- What needs to be done: Write the entries out again. Each one must match exactly.

==============================

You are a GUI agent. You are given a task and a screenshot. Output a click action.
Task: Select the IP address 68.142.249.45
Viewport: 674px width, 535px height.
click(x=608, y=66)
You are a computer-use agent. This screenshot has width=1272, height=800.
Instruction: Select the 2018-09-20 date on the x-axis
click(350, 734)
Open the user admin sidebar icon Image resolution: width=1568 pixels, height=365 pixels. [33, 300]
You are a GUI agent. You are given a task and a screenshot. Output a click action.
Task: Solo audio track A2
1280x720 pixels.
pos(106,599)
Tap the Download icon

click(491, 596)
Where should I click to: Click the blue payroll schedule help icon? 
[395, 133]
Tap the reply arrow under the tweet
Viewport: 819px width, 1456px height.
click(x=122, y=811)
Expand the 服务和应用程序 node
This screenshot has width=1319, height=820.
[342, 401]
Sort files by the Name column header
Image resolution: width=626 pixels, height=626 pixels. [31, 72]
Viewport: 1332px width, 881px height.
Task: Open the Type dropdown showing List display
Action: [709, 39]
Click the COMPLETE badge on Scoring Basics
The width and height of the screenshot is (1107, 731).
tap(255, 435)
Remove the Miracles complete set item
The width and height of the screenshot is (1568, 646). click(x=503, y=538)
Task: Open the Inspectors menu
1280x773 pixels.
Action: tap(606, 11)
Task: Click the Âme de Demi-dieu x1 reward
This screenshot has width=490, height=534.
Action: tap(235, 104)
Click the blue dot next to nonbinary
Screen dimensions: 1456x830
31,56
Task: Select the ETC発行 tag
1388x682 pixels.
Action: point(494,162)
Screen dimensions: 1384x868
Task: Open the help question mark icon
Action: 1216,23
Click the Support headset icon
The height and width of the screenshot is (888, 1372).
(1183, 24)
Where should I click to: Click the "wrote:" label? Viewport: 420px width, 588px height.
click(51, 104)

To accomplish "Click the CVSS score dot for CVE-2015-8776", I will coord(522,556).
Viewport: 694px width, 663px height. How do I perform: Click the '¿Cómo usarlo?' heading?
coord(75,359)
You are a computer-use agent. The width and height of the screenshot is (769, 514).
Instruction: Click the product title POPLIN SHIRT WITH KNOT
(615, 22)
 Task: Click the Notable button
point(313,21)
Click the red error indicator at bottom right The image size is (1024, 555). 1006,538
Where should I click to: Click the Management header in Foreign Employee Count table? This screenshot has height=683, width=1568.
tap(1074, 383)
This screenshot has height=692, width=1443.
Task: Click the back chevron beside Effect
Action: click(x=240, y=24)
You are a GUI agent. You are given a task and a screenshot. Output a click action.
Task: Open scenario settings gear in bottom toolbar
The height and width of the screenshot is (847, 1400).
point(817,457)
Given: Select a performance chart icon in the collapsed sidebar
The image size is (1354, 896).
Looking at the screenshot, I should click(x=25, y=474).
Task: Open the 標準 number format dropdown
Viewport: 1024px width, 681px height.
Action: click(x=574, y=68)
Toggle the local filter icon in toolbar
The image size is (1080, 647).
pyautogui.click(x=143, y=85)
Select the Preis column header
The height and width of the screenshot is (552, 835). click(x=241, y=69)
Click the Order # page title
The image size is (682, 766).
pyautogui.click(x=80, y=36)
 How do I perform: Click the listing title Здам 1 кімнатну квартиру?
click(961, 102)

==============================

- Output below:
You are a GUI agent. You are given a task and a screenshot. Output a click action.
Task: Select the IP address 68.142.249.45
Viewport: 674px width, 535px height.
click(x=608, y=66)
You are a computer-use agent. This screenshot has width=1272, height=800.
Instruction: Select the 2018-09-20 date on the x-axis
click(350, 734)
Open the user admin sidebar icon Image resolution: width=1568 pixels, height=365 pixels. [33, 300]
You are a GUI agent. You are given a task and a screenshot. Output a click action.
Task: Solo audio track A2
1280x720 pixels.
pos(106,599)
Tap the Download icon

click(491, 596)
Where should I click to: Click the blue payroll schedule help icon? 
[395, 133]
Tap the reply arrow under the tweet
Viewport: 819px width, 1456px height.
click(x=122, y=811)
Expand the 服务和应用程序 node
This screenshot has width=1319, height=820.
[342, 401]
Sort files by the Name column header
Image resolution: width=626 pixels, height=626 pixels. [31, 72]
Viewport: 1332px width, 881px height.
Task: Open the Type dropdown showing List display
Action: [709, 39]
Click the COMPLETE badge on Scoring Basics
The width and height of the screenshot is (1107, 731).
tap(255, 435)
Remove the Miracles complete set item
The width and height of the screenshot is (1568, 646). click(x=503, y=538)
Task: Open the Inspectors menu
1280x773 pixels.
Action: tap(606, 11)
Task: Click the Âme de Demi-dieu x1 reward
This screenshot has width=490, height=534.
Action: tap(235, 104)
Click the blue dot next to nonbinary
Screen dimensions: 1456x830
31,56
Task: Select the ETC発行 tag
1388x682 pixels.
Action: point(494,162)
Screen dimensions: 1384x868
Task: Open the help question mark icon
Action: 1216,23
Click the Support headset icon
The height and width of the screenshot is (888, 1372).
(1183, 24)
Where should I click to: Click the "wrote:" label? Viewport: 420px width, 588px height.
click(51, 104)

To accomplish "Click the CVSS score dot for CVE-2015-8776", I will coord(522,556).
Viewport: 694px width, 663px height. How do I perform: Click the '¿Cómo usarlo?' heading?
coord(75,359)
You are a computer-use agent. The width and height of the screenshot is (769, 514).
Instruction: Click the product title POPLIN SHIRT WITH KNOT
(615, 22)
 Task: Click the Notable button
point(313,21)
Click the red error indicator at bottom right The image size is (1024, 555). 1006,538
Where should I click to: Click the Management header in Foreign Employee Count table? This screenshot has height=683, width=1568.
tap(1074, 383)
This screenshot has height=692, width=1443.
Task: Click the back chevron beside Effect
Action: click(x=240, y=24)
You are a GUI agent. You are given a task and a screenshot. Output a click action.
Task: Open scenario settings gear in bottom toolbar
The height and width of the screenshot is (847, 1400).
point(817,457)
Given: Select a performance chart icon in the collapsed sidebar
The image size is (1354, 896).
Looking at the screenshot, I should click(x=25, y=474).
Task: Open the 標準 number format dropdown
Viewport: 1024px width, 681px height.
Action: click(x=574, y=68)
Toggle the local filter icon in toolbar
The image size is (1080, 647).
pyautogui.click(x=143, y=85)
Select the Preis column header
The height and width of the screenshot is (552, 835). click(x=241, y=69)
Click the Order # page title
The image size is (682, 766).
pyautogui.click(x=80, y=36)
 How do I perform: Click the listing title Здам 1 кімнатну квартиру?
click(961, 102)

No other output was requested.